— Task directions —
Where the string "label" appears in a line of the material below, copy that line.

— Available records —

____

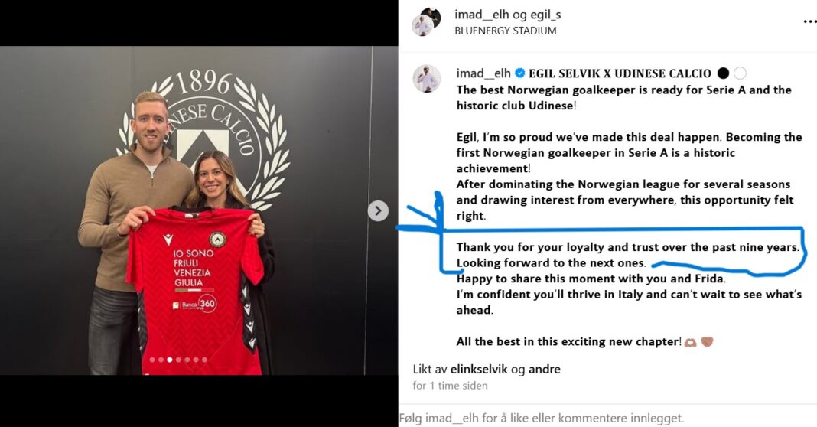Screen dimensions: 817x427
Task: Jump to the first carousel dot
Action: tap(152, 360)
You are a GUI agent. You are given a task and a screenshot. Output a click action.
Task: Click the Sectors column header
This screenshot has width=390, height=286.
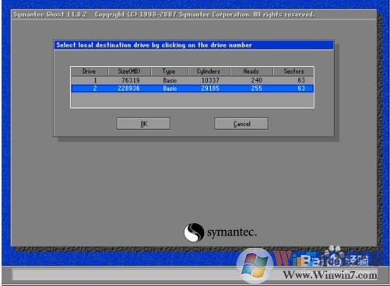coord(293,72)
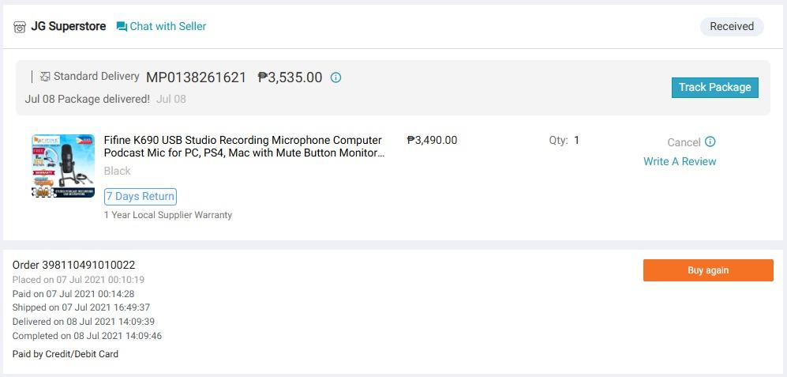Viewport: 787px width, 377px height.
Task: Click the Jul 08 Package delivered status
Action: 87,99
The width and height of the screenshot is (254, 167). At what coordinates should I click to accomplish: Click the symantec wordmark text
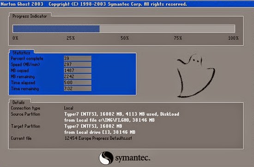133,158
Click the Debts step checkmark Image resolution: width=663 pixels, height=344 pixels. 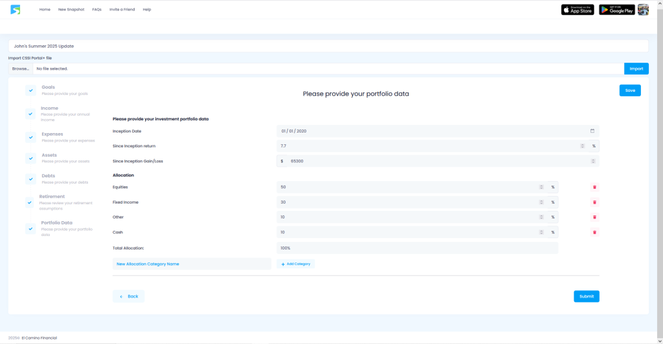tap(30, 178)
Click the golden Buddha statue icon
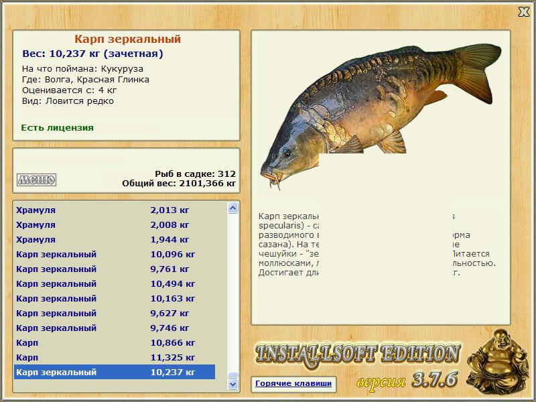 [498, 362]
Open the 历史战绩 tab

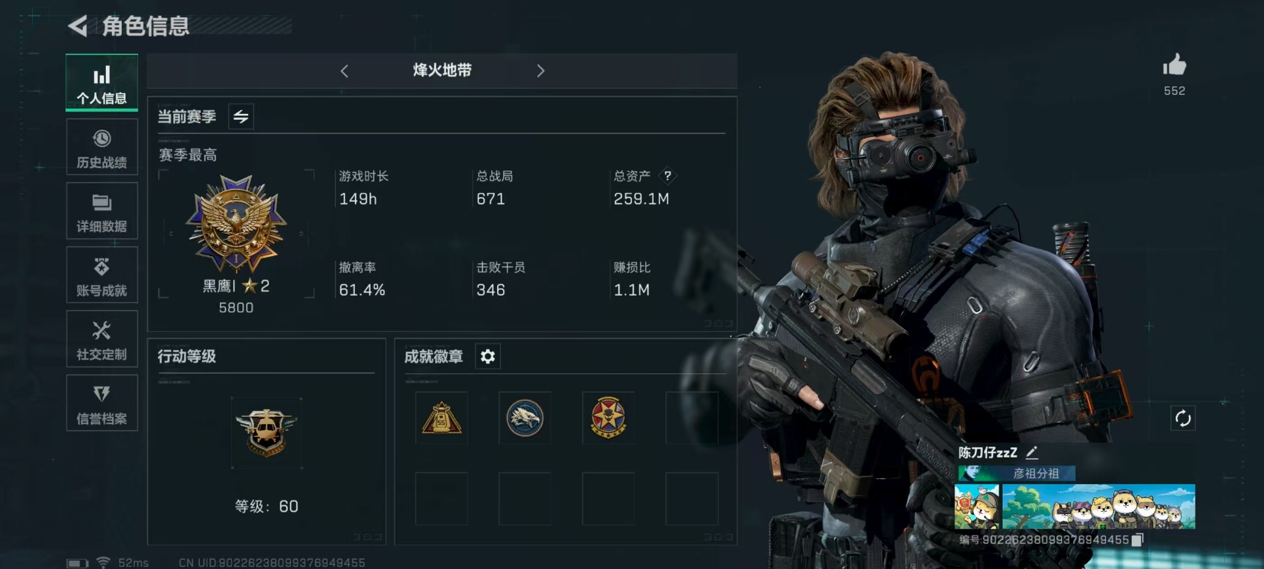click(x=102, y=148)
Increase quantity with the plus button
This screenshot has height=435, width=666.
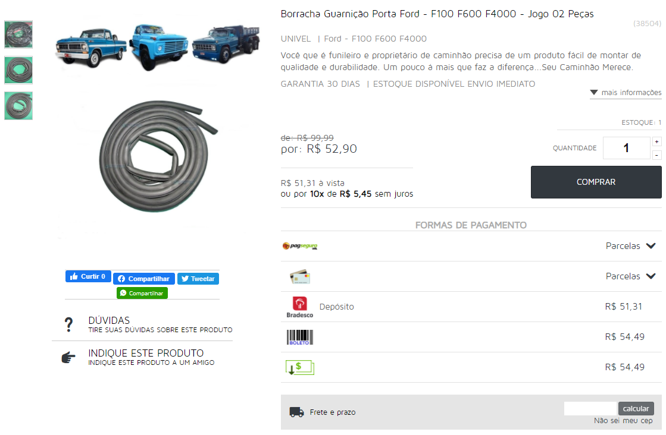coord(656,141)

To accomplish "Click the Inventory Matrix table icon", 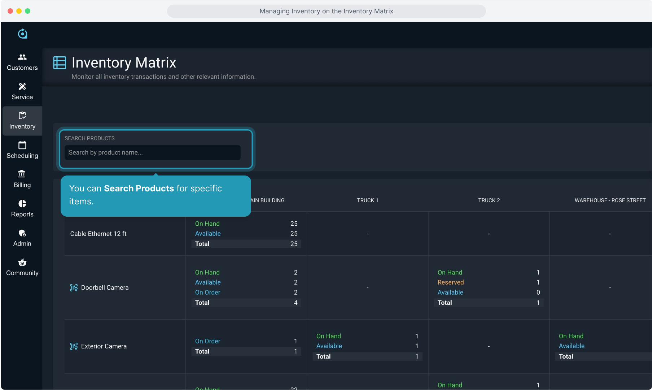I will pos(60,63).
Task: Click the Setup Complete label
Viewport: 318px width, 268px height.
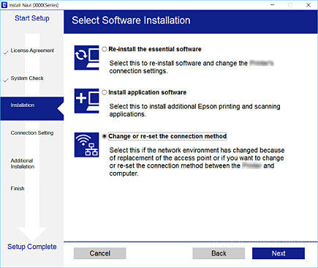Action: tap(32, 247)
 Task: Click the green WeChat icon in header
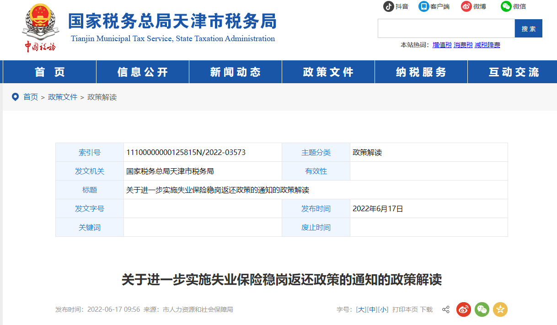(506, 6)
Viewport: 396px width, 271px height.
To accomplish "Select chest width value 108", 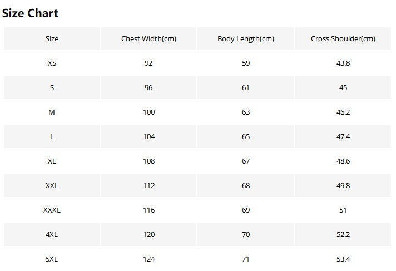I will pyautogui.click(x=149, y=161).
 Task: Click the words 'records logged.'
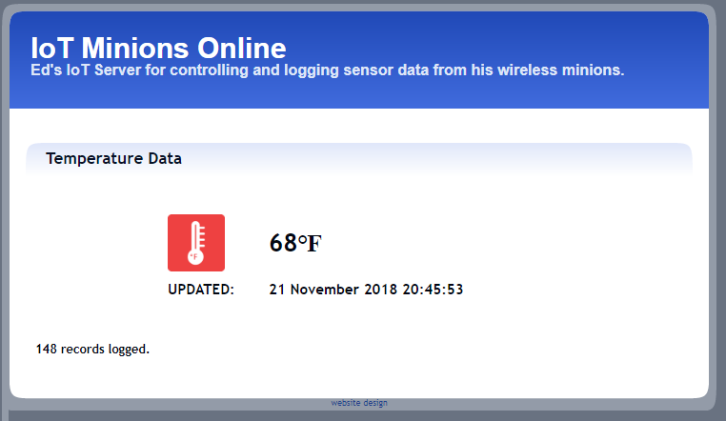(x=105, y=350)
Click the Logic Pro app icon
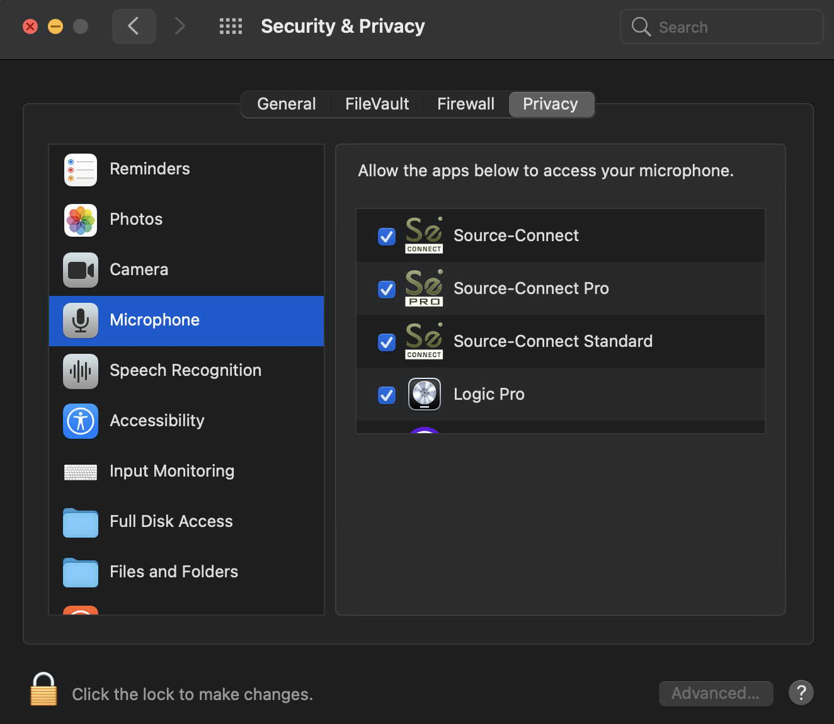The image size is (834, 724). [425, 394]
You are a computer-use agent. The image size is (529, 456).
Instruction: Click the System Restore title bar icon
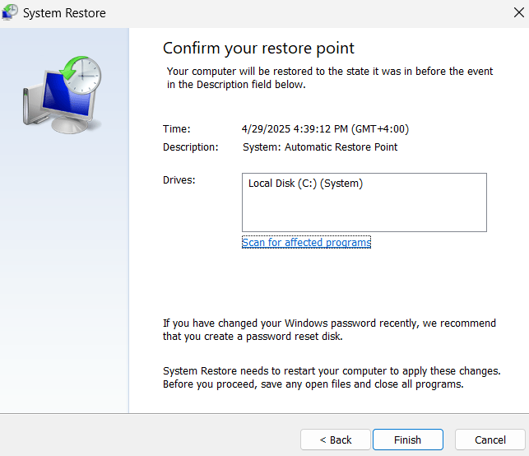click(11, 13)
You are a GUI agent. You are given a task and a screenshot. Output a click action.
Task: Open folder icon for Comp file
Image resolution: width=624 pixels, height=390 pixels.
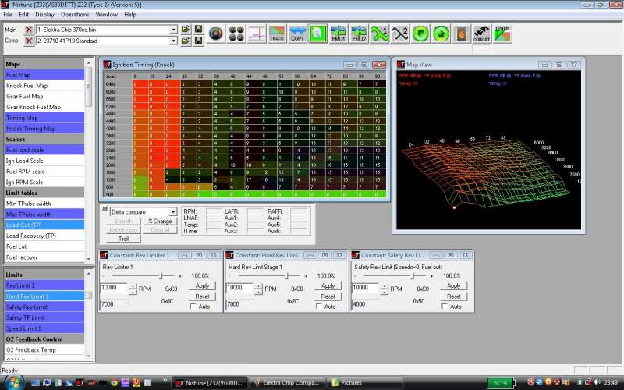[x=186, y=40]

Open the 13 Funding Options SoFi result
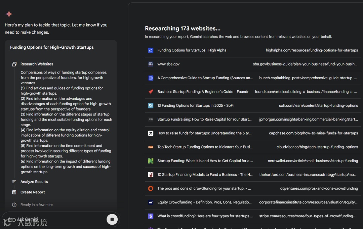tap(195, 105)
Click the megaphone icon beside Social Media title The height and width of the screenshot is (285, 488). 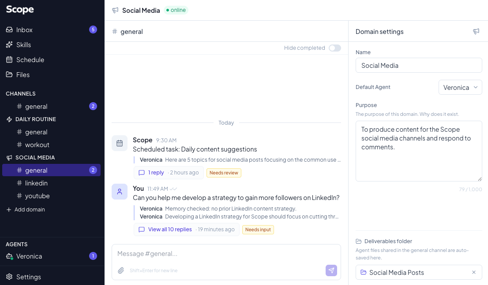tap(116, 10)
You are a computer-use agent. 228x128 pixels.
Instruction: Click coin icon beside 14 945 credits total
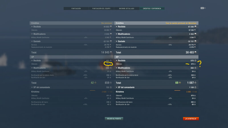point(111,52)
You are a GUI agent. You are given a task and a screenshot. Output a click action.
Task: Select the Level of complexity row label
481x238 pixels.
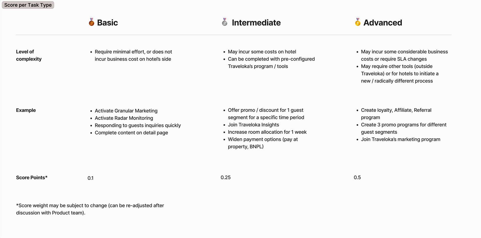[x=29, y=55]
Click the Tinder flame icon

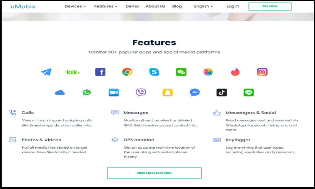coord(235,72)
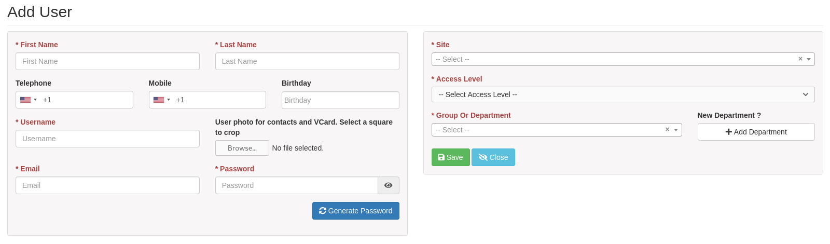The width and height of the screenshot is (830, 244).
Task: Toggle password visibility eye icon
Action: point(389,185)
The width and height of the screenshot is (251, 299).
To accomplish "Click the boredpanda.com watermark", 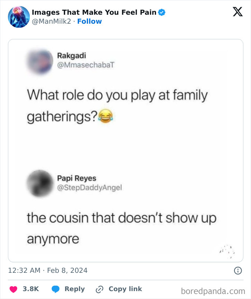I will (213, 290).
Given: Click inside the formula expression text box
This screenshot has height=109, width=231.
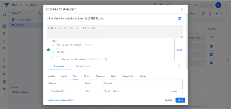Looking at the screenshot, I should (x=115, y=32).
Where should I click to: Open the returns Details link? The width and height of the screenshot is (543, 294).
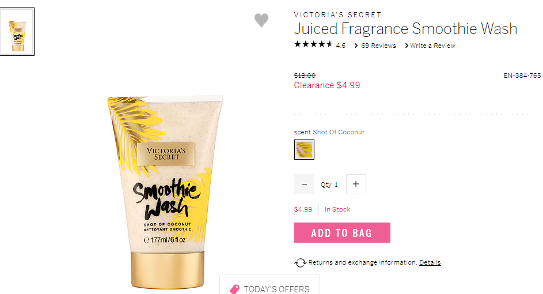click(430, 262)
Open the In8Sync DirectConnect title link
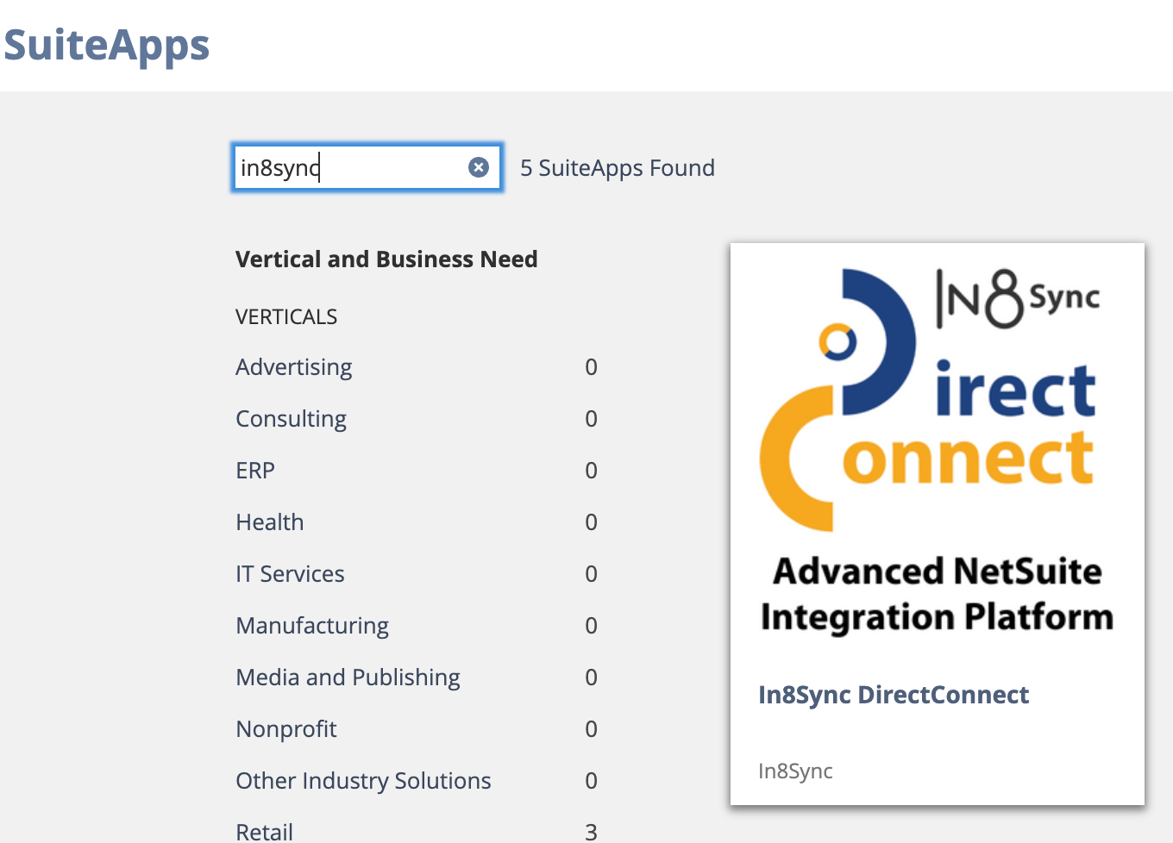This screenshot has height=843, width=1173. (893, 695)
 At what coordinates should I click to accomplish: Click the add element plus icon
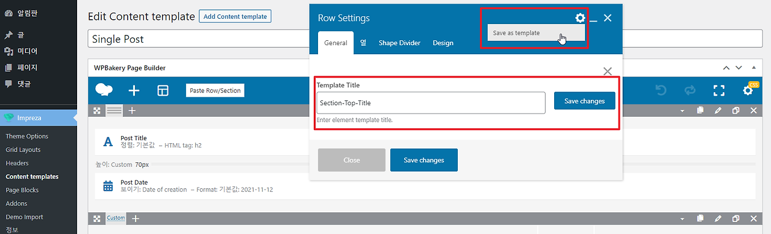point(134,90)
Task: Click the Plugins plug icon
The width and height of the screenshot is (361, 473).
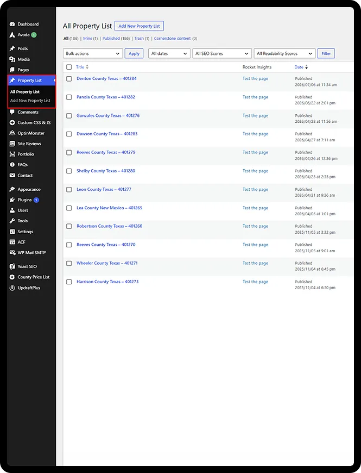Action: click(x=12, y=200)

____

— Written solution —
Task: Click the Setup Complete label
Task: Select the Level of complexity row label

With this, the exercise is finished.